Genesis, redox, and acid-base relationships among W-C, W=C, and W≡C functionalities over an oxo surface modeled by calix[4]arene

This report deals with the chemistry of anionic W-alkylidynes generated over the oxo surface defined by a calix[4]arene tetraanion. The exhaustive alkylation of [cis-(Cl)(2)W{p-Bu-t-calix[4]-(O)(4)}] (1), with an excess of alkylating agent led to [{p-Bu-t-calix[4]-(O)(4)}W=C-R][M] (R = Ph, M = 1/2 Mg, 2; R = Pr-n, M = Li, 3; R = SiMe3, M = Li, 4). The protonation [PyHCl] of 2 and 3 led to the corresponding alkylidenes [{p-Bu-t-calix[4]-(O)(4)}W=C(H)R] (R = Ph, 7; R = Pr-n, 8), which were reversibly deprotonated back to the starting akylidynes using LiBu. The reaction of 2-4 with AgNO3 led to dimetallic alkylidenes [{p-Bu-t-calix-[4]-(O)(4)}W=C(R)Ag)] (R = Ph, 12; R = Pr-n, 13; R = SiMe3, 14). The alkylation of 3 and 4 with MeOTf occurred at the carbon in 4 and at both carbon and oxygen in 3 leading to [{p-Bu-t-calix[4]-(O)(4)}W=C(Me)-SiMe3] (9) and to a mixture of [{p-Bu-t-calix[4]-(O)(4)}W=C(Me)Pr-n], (10) and [{p-Bu-t-calix[4]-(O)(3)-(OMe)}W=C-Pr-n] (11), respectively. The functionalization of the anionic alkylidynes was achieved by reacting 2 with electrophiles such as PhCHO leading to [{{p-Bu-t-calix[4]-(O)(4)}W=C(Ph)-C(H)(Ph)-O}(2)Mg(thf)] (15) and with Ph2C=C=O forming [{{p-Bu-t-calix[4]-(O)(4)}W=C(Ph)-C(=CPh2)-O}(2)Mg] (16).
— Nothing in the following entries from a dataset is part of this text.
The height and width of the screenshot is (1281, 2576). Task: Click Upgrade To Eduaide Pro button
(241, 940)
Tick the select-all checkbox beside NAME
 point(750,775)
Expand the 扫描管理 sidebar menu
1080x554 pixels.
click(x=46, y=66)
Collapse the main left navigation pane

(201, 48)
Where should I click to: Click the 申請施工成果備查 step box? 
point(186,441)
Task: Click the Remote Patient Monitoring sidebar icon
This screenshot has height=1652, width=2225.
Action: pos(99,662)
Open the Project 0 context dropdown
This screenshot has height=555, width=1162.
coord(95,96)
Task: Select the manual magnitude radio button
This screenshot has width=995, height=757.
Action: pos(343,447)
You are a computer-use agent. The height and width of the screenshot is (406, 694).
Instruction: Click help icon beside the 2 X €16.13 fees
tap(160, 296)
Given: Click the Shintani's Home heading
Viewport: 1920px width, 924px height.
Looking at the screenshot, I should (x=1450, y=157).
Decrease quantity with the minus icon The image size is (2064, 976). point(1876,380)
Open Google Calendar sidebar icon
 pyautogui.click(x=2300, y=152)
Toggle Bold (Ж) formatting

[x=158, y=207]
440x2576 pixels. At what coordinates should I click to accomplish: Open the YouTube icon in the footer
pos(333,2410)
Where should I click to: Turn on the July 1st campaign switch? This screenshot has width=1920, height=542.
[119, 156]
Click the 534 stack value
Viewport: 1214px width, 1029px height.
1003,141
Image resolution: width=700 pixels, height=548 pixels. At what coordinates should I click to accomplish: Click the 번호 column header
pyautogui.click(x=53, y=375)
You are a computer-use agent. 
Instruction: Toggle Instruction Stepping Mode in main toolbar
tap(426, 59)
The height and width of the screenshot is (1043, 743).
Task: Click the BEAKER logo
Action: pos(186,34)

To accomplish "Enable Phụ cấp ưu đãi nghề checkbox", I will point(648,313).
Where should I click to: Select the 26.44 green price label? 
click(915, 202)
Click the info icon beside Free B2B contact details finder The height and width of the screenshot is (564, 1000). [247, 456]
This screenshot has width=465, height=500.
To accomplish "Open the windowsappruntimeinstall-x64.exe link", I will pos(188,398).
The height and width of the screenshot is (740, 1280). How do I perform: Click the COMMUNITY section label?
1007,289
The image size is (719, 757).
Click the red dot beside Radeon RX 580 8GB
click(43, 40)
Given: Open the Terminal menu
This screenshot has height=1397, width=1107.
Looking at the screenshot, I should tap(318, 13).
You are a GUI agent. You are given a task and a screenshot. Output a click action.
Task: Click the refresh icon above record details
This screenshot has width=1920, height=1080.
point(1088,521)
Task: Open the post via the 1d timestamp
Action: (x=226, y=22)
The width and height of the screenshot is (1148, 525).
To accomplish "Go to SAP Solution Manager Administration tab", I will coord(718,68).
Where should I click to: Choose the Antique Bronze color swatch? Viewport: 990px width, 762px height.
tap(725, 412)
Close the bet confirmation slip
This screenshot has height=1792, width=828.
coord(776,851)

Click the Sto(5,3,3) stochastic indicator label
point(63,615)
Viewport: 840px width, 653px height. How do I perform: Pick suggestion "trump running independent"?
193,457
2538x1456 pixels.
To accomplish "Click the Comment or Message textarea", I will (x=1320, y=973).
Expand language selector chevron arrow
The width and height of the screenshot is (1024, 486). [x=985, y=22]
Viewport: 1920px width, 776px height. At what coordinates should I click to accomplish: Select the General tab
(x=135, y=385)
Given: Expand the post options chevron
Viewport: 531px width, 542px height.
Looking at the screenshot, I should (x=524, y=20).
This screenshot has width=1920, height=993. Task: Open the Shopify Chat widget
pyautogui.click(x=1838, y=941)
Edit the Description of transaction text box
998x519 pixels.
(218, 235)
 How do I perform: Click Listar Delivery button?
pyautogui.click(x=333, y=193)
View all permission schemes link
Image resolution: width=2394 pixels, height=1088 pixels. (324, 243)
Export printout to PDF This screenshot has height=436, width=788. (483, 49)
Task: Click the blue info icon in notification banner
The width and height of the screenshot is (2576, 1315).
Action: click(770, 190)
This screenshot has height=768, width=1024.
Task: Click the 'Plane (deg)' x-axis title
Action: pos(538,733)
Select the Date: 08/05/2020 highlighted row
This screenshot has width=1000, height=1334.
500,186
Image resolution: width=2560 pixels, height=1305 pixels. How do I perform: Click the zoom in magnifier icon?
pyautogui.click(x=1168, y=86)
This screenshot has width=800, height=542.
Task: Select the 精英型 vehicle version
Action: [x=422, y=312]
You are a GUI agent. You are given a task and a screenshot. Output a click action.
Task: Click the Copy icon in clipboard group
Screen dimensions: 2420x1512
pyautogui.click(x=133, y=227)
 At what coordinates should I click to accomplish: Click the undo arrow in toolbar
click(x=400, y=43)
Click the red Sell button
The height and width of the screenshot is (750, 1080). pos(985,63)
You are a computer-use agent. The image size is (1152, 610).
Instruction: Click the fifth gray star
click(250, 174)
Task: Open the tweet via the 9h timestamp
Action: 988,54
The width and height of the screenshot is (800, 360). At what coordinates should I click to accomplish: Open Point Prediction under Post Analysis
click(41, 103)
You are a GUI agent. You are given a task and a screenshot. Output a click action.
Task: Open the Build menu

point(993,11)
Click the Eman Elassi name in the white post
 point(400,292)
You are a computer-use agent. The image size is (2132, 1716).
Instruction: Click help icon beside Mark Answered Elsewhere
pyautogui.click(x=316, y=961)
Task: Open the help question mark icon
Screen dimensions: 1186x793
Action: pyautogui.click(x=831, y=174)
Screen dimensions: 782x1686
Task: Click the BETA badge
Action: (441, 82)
An indirect, but synthetically quite versatile, functionalization is the oxidation of 2 with I-2 producing [{p-Bu-t-calix[4]-(O)(4)}-W=C(Ph)-I] (20). The alkylidenes 7 and 8 were unexpectedly unreactive in the presence of olefins and aldehydes, e.g., PhCHO, which formed a reversible adduct binding inside the calix[4]arene cavity. However, the trans labilization of the alkylidene functionality was achieved by reacting 7 with (BuNC)-N-t, a reaction leading to cis-stilbene and the W=W dimer [({mu-p-Bu-t-calix[4] -(O)(4)}(2)W-2(CNBut)(2)] (18) The one-electron oxidation of 2 by Cp2FeBPh4 followed two different pathways via the common free-radical intermediate [{p-Bu-t-calix-[4] -(O)(4)}W=C.(Ph)], leading to either 7 (hydrogen abstraction) or [{p-Bu-t-calix[4]-(O)(4)}(2)W-2(mu(2)-eta(2):eta(2)-Ph2C2)], (19). The nature of the anionic alkylidynes, the reaction pathways with electrophiles, and the one-electron oxidation reactions were analyzed using extended Huckel calculations.